SUPPLIED ENTRIES:
+---+
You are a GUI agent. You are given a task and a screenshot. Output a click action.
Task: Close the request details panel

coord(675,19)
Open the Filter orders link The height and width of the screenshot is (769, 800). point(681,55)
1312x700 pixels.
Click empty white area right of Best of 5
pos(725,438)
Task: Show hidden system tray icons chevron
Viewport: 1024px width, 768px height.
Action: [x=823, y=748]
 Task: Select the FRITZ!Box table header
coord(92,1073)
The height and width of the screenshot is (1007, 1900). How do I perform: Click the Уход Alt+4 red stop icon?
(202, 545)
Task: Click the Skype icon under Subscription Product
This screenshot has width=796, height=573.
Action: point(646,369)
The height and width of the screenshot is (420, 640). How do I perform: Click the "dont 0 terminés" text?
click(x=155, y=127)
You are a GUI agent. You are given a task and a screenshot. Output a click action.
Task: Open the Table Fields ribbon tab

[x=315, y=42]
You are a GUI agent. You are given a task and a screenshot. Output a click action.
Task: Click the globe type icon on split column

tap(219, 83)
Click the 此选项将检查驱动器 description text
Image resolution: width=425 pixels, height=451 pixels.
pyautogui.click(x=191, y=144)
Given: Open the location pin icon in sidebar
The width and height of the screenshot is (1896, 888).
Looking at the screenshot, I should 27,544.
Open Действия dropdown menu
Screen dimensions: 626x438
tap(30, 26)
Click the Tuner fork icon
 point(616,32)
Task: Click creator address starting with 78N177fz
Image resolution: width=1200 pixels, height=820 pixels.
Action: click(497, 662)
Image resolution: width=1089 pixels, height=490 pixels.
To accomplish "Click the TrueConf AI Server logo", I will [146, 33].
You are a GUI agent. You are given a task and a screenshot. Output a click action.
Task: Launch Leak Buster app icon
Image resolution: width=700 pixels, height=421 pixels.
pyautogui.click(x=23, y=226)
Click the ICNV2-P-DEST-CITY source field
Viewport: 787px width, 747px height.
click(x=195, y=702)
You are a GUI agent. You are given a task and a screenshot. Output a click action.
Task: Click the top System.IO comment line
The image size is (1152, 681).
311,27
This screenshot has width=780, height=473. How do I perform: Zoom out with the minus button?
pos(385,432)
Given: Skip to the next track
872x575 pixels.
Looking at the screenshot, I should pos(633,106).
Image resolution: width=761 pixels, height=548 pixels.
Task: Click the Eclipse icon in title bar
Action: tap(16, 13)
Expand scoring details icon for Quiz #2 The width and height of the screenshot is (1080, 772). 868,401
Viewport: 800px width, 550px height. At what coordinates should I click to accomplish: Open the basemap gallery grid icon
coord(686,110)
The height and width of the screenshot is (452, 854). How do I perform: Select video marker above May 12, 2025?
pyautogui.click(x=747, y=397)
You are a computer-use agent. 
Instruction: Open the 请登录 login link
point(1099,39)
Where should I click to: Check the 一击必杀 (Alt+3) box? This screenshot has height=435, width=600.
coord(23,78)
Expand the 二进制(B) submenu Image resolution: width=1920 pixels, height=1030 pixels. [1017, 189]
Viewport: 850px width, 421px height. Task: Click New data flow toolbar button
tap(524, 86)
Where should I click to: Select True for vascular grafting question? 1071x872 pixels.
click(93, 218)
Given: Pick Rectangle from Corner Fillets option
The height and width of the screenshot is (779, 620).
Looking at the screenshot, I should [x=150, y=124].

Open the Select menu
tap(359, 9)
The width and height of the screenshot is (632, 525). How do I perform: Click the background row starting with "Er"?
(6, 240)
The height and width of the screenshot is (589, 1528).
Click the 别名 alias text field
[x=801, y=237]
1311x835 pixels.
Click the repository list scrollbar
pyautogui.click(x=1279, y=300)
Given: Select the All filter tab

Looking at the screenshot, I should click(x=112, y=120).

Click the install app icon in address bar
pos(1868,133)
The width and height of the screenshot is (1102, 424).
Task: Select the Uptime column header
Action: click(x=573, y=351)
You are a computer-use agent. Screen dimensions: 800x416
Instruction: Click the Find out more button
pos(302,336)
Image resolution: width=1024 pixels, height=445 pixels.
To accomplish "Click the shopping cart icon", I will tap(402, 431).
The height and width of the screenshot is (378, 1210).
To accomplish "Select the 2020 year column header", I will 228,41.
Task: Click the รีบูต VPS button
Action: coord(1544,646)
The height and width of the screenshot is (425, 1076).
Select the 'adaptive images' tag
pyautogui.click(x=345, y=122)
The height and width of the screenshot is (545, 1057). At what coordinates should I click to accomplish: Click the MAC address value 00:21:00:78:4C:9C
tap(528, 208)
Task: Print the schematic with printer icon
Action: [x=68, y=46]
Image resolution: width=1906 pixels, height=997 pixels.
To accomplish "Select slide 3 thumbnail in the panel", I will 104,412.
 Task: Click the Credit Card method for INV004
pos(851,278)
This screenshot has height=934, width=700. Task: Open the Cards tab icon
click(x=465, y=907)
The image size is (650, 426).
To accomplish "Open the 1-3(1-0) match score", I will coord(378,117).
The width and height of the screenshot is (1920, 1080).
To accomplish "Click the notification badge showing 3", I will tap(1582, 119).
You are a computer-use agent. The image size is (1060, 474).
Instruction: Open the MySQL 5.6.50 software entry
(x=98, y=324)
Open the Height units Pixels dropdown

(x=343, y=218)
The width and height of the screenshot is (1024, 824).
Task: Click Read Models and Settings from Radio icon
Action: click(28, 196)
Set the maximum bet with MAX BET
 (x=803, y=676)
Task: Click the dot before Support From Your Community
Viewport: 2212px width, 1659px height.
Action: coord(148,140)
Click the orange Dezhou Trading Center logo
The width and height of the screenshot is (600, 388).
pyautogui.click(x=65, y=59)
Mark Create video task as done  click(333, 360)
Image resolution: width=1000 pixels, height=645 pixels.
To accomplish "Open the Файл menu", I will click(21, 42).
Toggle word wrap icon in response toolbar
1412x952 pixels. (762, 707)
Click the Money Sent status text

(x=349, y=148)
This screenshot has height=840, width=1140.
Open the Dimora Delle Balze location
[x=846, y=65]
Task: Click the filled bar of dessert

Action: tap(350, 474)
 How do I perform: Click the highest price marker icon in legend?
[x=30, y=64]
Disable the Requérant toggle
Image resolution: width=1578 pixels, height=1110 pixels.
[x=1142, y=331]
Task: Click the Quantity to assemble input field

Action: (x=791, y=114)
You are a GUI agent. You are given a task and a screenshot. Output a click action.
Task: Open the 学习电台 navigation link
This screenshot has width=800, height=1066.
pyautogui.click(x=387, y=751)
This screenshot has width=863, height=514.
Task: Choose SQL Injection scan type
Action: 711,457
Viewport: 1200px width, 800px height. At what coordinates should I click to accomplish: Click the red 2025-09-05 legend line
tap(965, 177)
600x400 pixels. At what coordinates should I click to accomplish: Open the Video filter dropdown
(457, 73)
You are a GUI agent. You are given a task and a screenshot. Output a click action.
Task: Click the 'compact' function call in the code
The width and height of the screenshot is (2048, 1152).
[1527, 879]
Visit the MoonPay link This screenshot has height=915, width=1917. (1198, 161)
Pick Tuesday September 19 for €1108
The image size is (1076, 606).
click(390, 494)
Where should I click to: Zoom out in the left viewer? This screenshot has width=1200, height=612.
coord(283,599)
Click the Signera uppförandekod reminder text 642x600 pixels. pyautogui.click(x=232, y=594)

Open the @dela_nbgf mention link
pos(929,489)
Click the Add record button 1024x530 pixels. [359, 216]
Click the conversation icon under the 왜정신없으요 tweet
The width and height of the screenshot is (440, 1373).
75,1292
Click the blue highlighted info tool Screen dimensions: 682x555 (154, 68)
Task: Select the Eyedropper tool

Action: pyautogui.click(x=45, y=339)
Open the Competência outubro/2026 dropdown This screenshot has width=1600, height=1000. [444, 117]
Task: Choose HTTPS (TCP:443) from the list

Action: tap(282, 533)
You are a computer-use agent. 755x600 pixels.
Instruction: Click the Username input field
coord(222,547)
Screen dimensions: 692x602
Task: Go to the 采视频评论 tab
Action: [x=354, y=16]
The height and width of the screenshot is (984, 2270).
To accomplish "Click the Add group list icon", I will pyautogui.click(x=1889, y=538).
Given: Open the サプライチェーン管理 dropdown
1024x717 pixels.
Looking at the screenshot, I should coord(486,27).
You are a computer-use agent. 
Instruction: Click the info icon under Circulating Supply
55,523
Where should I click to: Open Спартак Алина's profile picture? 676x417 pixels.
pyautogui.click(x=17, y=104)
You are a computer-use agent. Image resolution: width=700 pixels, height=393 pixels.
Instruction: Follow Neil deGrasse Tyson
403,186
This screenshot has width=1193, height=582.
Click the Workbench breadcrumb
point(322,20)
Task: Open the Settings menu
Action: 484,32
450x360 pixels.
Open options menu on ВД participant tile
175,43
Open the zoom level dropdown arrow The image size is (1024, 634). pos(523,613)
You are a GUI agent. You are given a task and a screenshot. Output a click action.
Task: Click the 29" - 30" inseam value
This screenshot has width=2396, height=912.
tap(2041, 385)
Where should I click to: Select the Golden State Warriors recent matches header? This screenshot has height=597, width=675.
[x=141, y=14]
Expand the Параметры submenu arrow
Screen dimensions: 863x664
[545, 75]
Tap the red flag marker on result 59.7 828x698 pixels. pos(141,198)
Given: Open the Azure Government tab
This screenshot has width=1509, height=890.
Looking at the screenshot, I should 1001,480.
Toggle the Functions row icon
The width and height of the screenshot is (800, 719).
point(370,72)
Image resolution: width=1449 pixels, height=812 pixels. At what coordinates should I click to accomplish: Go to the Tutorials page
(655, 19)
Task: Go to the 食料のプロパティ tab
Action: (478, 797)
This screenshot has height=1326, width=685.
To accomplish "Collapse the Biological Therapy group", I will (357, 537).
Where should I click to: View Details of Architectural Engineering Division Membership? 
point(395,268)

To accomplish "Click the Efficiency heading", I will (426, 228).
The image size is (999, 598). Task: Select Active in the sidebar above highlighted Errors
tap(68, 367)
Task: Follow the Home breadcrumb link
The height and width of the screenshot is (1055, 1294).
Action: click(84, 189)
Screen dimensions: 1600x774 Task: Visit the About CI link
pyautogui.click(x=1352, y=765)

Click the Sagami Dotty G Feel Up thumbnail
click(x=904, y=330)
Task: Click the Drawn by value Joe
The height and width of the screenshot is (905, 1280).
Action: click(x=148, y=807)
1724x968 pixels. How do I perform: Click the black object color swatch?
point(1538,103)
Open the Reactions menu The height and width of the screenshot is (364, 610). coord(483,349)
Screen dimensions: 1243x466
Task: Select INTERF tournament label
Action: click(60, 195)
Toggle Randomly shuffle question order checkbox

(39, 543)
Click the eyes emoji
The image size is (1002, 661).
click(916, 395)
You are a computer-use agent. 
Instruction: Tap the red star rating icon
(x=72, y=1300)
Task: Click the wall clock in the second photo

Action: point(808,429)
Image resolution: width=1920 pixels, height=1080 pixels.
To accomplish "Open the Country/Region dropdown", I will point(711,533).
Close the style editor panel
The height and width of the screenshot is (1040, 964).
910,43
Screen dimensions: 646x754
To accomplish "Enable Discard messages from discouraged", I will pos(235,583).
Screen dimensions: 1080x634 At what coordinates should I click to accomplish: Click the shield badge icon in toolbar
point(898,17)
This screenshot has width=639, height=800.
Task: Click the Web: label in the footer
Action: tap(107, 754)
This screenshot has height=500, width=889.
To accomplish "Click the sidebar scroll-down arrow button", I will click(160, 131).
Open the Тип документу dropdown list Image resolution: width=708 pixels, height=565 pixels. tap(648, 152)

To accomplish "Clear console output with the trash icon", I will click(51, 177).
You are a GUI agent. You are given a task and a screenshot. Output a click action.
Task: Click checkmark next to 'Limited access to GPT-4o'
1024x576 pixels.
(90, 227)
+---+
WORK INSTRUCTION: Reprint the data above from the opening line to the line holding "Task: Click the Skype", inclusive, and nothing else.

EXERCISE SOLUTION:
You are a GUI agent. You are given a task and a screenshot. Output a click action.
Task: Close the request details panel

coord(675,19)
Open the Filter orders link The height and width of the screenshot is (769, 800). point(681,55)
1312x700 pixels.
Click empty white area right of Best of 5
pos(725,438)
Task: Show hidden system tray icons chevron
Viewport: 1024px width, 768px height.
Action: [x=823, y=748]
 Task: Select the FRITZ!Box table header
coord(92,1073)
The height and width of the screenshot is (1007, 1900). How do I perform: Click the Уход Alt+4 red stop icon?
(202, 545)
Task: Click the Skype icon under Subscription Product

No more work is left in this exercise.